Pivoting posteriors
In
Stan, when a parameter is declared as an array, the samples/draws data frame will have columns that use the [i]
notation to denote the i
-th element of the array. For example, suppose we had a model with two parameters – \(\lambda_1\)
and a \(\lambda_2\)
. Instead of declaring them individually – e.g. lambda1
and lambda2
, respectively – we may declare them as a single lambda
array of size 2:
parameters {
real lambda[2];
}
When we sample from that model, we will end up with samples for lambda[1]
and lambda[2]
. We want to extract the i
from [i]
and the name of the parameter into separate columns, yielding a tidy dataset.
There are two ways to accomplish this:
-
tidybayes::gather_draws
is specifically for Bayesian model fits; see using tidy data with Bayesian models -
tidyr::pivot_longer
is for data wrangling in general; see pivoting vignette for an introduction to this function
In this post I demonstrate both approaches with {CmdStanR} models.
Walkthrough
Setup
Package installation instructions for following along:
pkgs <- c(
"purrr", "tidyr", "dplyr", # data
"cmdstanr", "posterior" # modeling
)
options(repos = c(
MC_STAN = "https://mc-stan.org/r-packages/",
CRAN = "https://cran.rstudio.com/"
))
install.packages(pkgs)
Refer to these instructions for installing CmdStan with {CmdStanR}. Windows users should refer to Max Mantei’s post.
Let’s load them up:
suppressPackageStartupMessages({
# Data Manipulation:
library("tidyr") # pivot_longer
library("dplyr")
library("purrr") # *map*
# Modeling:
library("cmdstanr")
library("posterior") # as_draws_df
library("tidybayes") # spread_draws
})
# Set CmdStanR as engine for Stan chunks:
register_knitr_engine()
Tip: I like to leave comments next to library()

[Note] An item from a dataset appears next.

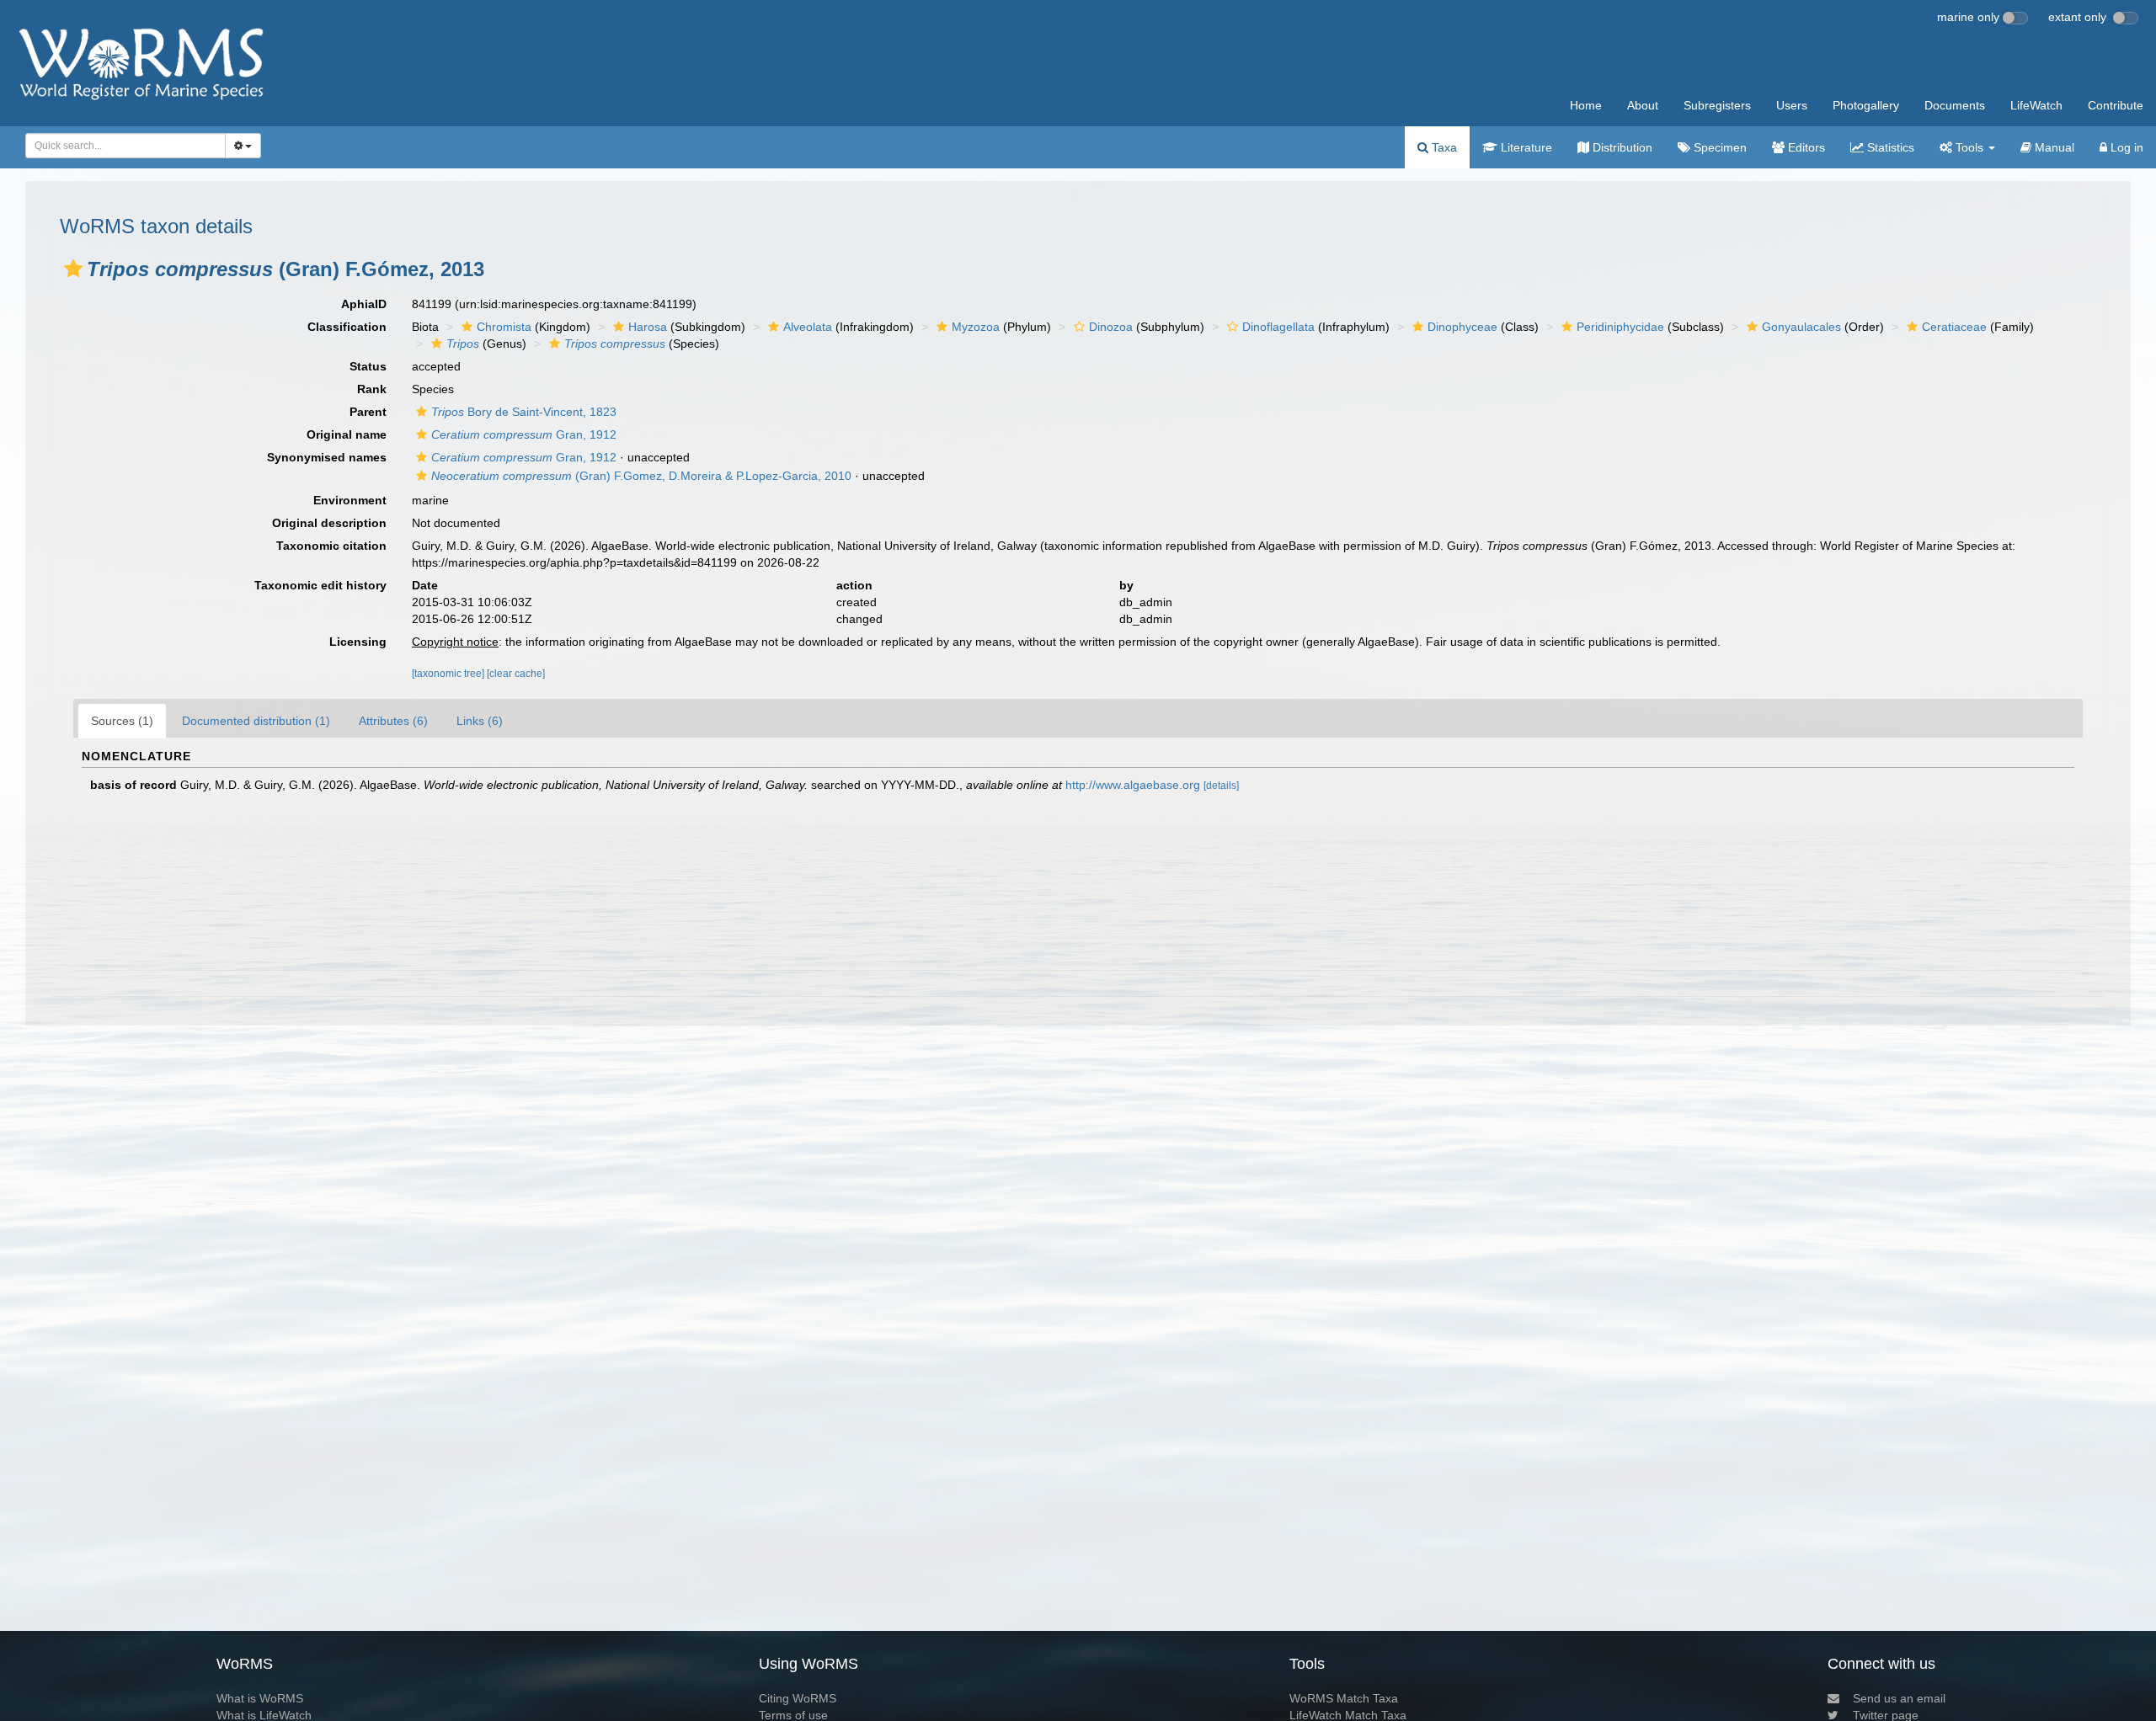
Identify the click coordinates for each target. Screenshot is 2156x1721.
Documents (1954, 105)
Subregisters (1717, 105)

commands when there’s a particular function I’ll be using from that package.
Data
Let’s generate data from three Normal distributions, using {purrr}’s
pmap_dfr
to operate on a tuple of mean, standard deviation, and number of observations for each “group” and row-bind the random values into a data frame:
mus <- c(0.4, 0.7, 0.6)
sigmas <- c(0.2, 0.1, 0.3)
n_obs <- c(30, 20, 5)
set.seed(42)
data <- pmap_dfr(
# Process these in parallel:
list(mus, sigmas, n_obs),
# Do the following with each tuple:
function(mu, sigma, n) {
random_values <- tibble(y = rnorm(n, mean = mu, sd = sigma))
return(random_values)
},
.id = "group"
)
data %>%
group_by(group) %>%
summarize(
n_obs = n(),
sample_mean = mean(y),
sample_sd = sd(y)
)
## # A tibble: 3 × 4
## group n_obs sample_mean sample_sd
## <chr> <int> <dbl> <dbl>
## 1 1 30 0.414 0.251
## 2 2 20 0.681 0.0986
## 3 3 5 0.711 0.257
Model
Thanks to the magic of R Markdown and {CmdStanR}’s
knitr engine, the following Stan model is compiled and made available to us as example_model
:
data {
int<lower = 1> G; // groups
int<lower = 0> N; // observations
array[N] real y; // observed outcome
array[N] int<lower = 1, upper = G> group; // group membership
}
parameters {
array[G] real mu;
array[G] real sigma;
}
model {
for (i in 1:N) {
y[i] ~ normal(mu[group[i]], sigma[group[i]]);
}
}
Sampling
example_data <- list(
G = 3, N = nrow(data),
y = data$y, group = as.integer(data$group)
)
example_fit <- example_model$sample(
data = example_data,
seed = 42L,
refresh = 0, # silence progress notification
output_dir = here("temp")
)
## Running MCMC with 4 parallel chains...
##
## Chain 2 finished in 0.1 seconds.
## Chain 1 finished in 0.2 seconds.
## Chain 3 finished in 0.2 seconds.
## Chain 4 finished in 0.2 seconds.
##
## All 4 chains finished successfully.
## Mean chain execution time: 0.2 seconds.
## Total execution time: 0.4 seconds.
example_fit$summary()
## # A tibble: 7 × 10
## variable mean median sd mad q5 q95 rhat ess_bulk ess_tail
## <chr> <dbl> <dbl> <dbl> <dbl> <dbl> <dbl> <dbl> <dbl> <dbl>
## 1 lp__ 64.7 65.2 2.28 2.11 60.5 67.6 1.00 825. 778.
## 2 mu[1] 0.413 0.413 0.0491 0.0475 0.335 0.494 1.00 2336. 2423.
## 3 mu[2] 0.681 0.681 0.0249 0.0229 0.641 0.722 1.00 1567. 1442.
## 4 mu[3] 0.708 0.712 0.204 0.155 0.394 1.01 1.00 2032. 1059.
## 5 sigma[1] 0.262 0.258 0.0361 0.0335 0.211 0.328 1.00 2463. 1580.
## 6 sigma[2] 0.107 0.104 0.0202 0.0173 0.0804 0.144 1.00 1324. 1037.
## 7 sigma[3] 0.401 0.334 0.245 0.143 0.181 0.836 1.00 954. 713.
Approach 1: tidybayes
Currently {tidybayes} does not work with {CmdStanR} but it looks like once
tidy_draws
starts using as_draws_df
from the {posterior} package (not yet on CRAN), this extra step may not be necessary.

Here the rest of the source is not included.